Bugün saat 18.00′de Datça Dayanışması’nın çağrısıyla Datça Öğretmen Evi arazisi önünde toplanan Datçalılar, demokratik haklarını kullanarak gösteri yapan 6 gencin ölümüne sebep olan devlet terörünü ve hükümetin savaş kışkırtıcısı tutumunu protesto ettiler.
Burada ‘Yaşasın Halkların Kardeşliği’ , ‘Savaşa Vicdanen Karşıyım’, Savaşlarda Sermaye Kazanır Ağıtlar Türkçe Kürtçe Arapça Yakılır’, Her yer Taksim Her yer Direniş’, Her yer Tuzluçayır Her yer Direniş’, ‘Biji Aşiti’. ‘Biji Bratiya Gelan”Savaşa Hayır’ pankartları taşıyan kitle en önde Güler Yücel olmak üzere, yol boyunca yürüyüşe başladı. Yürüyüş boyunca sloganlar atan kitleyi halk alkışlarla destekledi.
Yürüyüş Cumhuriyet Meydanına kadar sürdü. Burada toplanan kitleye Datça Dayanışması’nın basın açıklaması Hüseyin Cihan tarafından okundu.

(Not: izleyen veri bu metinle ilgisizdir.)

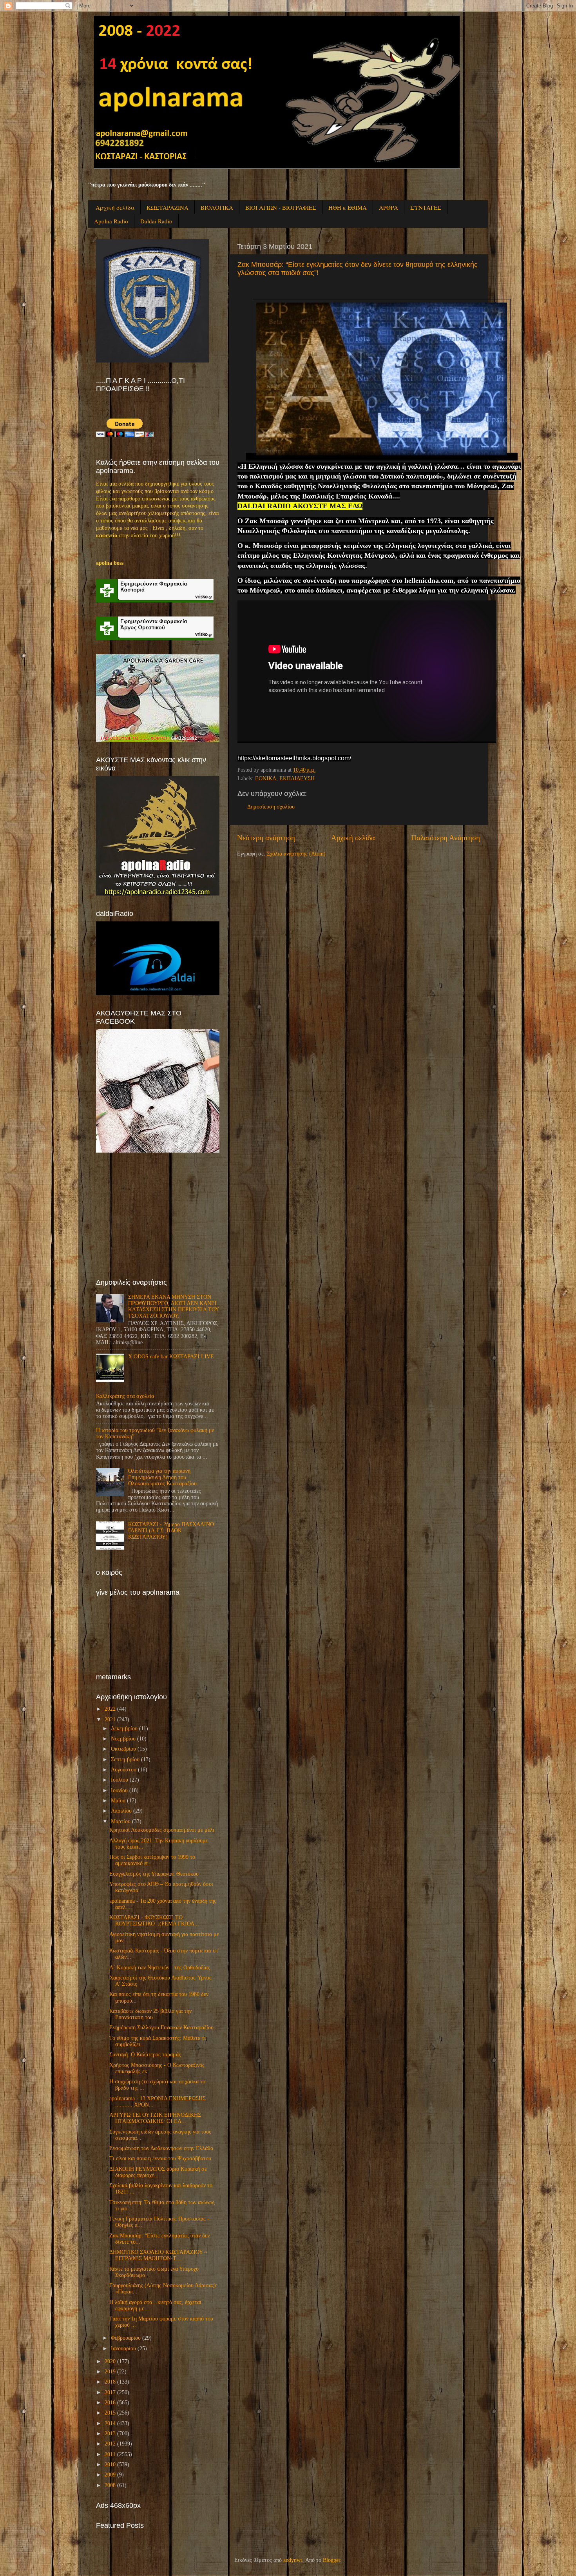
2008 (110, 2485)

Öldürülen 6 gencin isimler tek tek okundu, her isim okunuşunun ardından kitle ‘Yaşıyor’ diye bağırdı.
Basın açıklaması şöyle:
BİZ DATÇALI ÇAPULCULAR POLİS DEVLETİ DEĞİL ÖZGÜRLÜK, SAVAŞ DEĞİL BARIŞ İSTİYORUZ
Demokrasi vaatleriyle iktidar olan AKP hükümeti, bu vaadinin aksine her geçen gün otokratik bir yönetime doğru hızla ilerliyor.
Hükümet ülkenin birçok yerinde parkı, ağaçları korumak isteyen halka polis güçlerini Toma ve gaz bombalarıyla saldırttı. Bu saldırılar her geçen gün giderek şiddetini artırıyor. Ethem Sarısülük, Medeni Yıldırım, Ali İsmail Korkmaz, Mehmet Ayvalıtaş, Abdullah Cömert ve Ahmet Atakan gencecik yaşlarında vahşi saldırıların kurbanı olup, hayatlarını kaybettiler.

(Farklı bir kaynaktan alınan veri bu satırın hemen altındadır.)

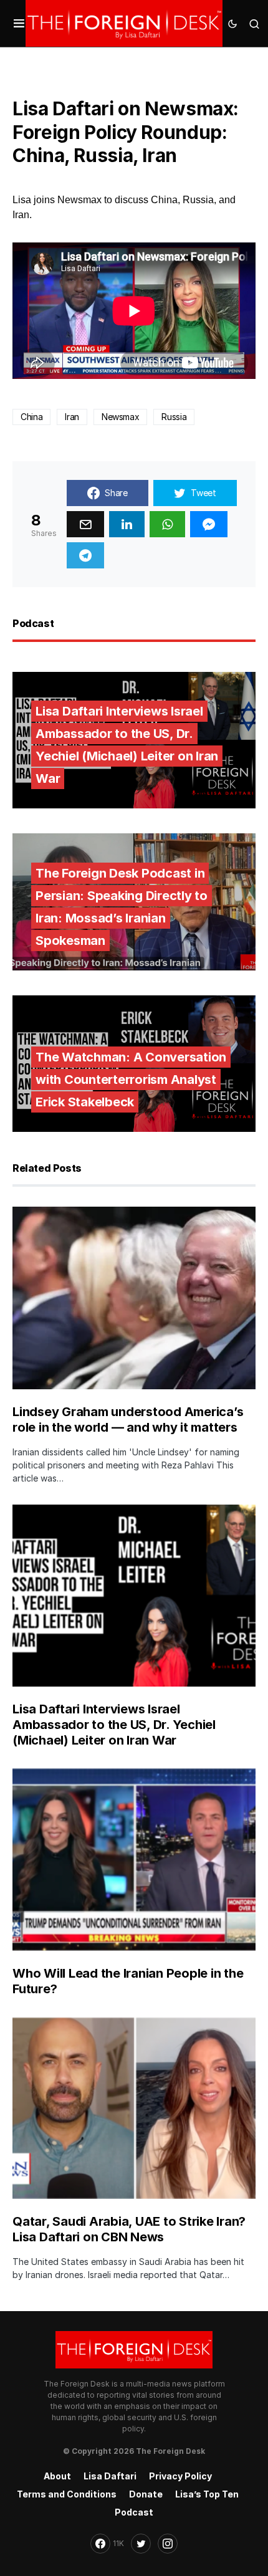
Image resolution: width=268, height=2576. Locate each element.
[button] (19, 23)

Bu hükümet, bir yandan özgürlük ve barış isteyen halkla savaş haline girerken, diğer yandan da “komşularla sıfır sorun” şiarıyla başlattığı barışçı politikadan sıyrıldı. Şimdi, Suriye’ye karşı savaş çığırtkanlığının borazancıbaşısı haline dönüştü.
AKP çözüm vaatleriyle iktidar oldu ama farklı inançlara sahip olanların hiçbir talebini yerine getirmedi. Alevilerin ibadet yerleri olan cemevlerinin yasallaşmasına binbir türlü engel çıkarttı, çıkartmaya devam ediyor.
Bütün bunlar da yetmedi, hükümet 40.000 Türk ve Kürt gencinin canına mal olan savaşı sonlandırmak üzere başlattığı barış-çözüm sürecini, anadil gibi Kürtlerin temel demokratik haklarını sürüncemede bırakarak tıkıyor, anaların gözyaşı dökmesinin kapısını aralıyor.
Bütün bu vahim gidişatı durduracak yegâne güç, başka hiçbir şey değil sadece ve sadece halkın direnişidir. Biz DATÇALI ÇAPULCULAR özgürlük ve demokrasi için mücadele edenlerle dayanışmaya ve tüm direnenlerin bir halkası olmaya devam edeceğiz.
ONLARIN GRİ DÜNYASI ONLARIN OLSUN
BİZ GÖKKUŞAĞININ TÜM RENKLERİNİ KUCAKLAYACAĞIZ.